* _PASSAGE GIVEN_:
⟨

HPC in Research Environments

Research computing has unique requirements compared to enterprise IT:

• High computational demands: Simulations, data analysis, AI/ML workloads
• Specialized software stacks: Domain-specific applications and libraries
• Diverse user needs: Supporting multiple research disciplines
• Resource sharing: Efficient allocation across various research groups
• Data-intensive workflows: Managing, processing, and storing large datasets

Skills Development Approach

This tutorial uses a small-scale Raspberry Pi cluster to develop foundational skills that scale to enterprise environments:

• Learning by doing: Hands-on experience with real hardware
• Problem-based learning: Troubleshooting actual system issues
• Progressive complexity: Building from basic to advanced concepts
• Documentation practice: Creating clear technical documentation
• Research mindset: Exploring new technologies and approaches

Cluster Architecture and Planning

Requirements Analysis

Before building any HPC system, you must understand the requirements:

1. Computational needs:
   - Types of workloads (CPU-bound, memory-bound, I/O-intensive)

⟩

* _DATA BLOCK_:
⟨

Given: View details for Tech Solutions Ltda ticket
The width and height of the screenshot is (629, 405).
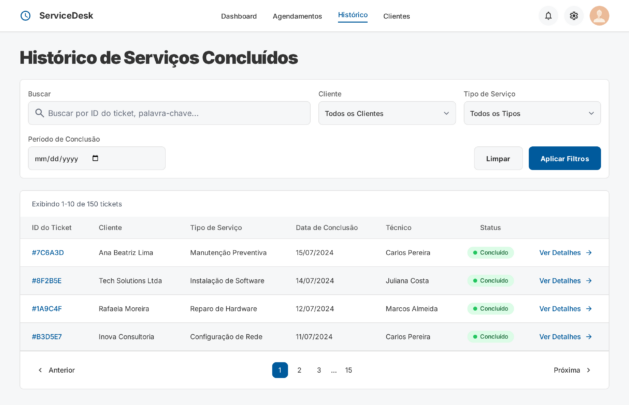Looking at the screenshot, I should click(565, 281).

⟩

* _REQUIRED ACTIONS_:
1 – List the unique requirements of research computing that the text on HPC in research environments names.
2 – Pick up the text on HPC in research environments after its final line and carry it on.

* _RESPONSES_:
1 – High computational demands, specialized software stacks, diverse user needs, resource sharing, and data-intensive workflows.

2 –
   - Parallel computing requirements (MPI, shared memory, accelerators)
   - Job characteristics (long-running, high-throughput, interactive)

2. User requirements:
   - Number of concurrent users
   - Software environment needs
   - Data storage and transfer requirements

3. Resource constraints:
   - Budget limitations
   - Power and cooling capacity
   - Physical space
   - Network infrastructure

Hardware Selection

For our Raspberry Pi 5 cluster, we’re using:

• 3× Raspberry Pi 5 (8GB RAM model)
• Gigabit Ethernet switch
• Power supplies
• Storage devices

In enterprise environments, you would consider:

• Compute nodes: Server-grade CPUs, memory capacity, accelerators (GPUs)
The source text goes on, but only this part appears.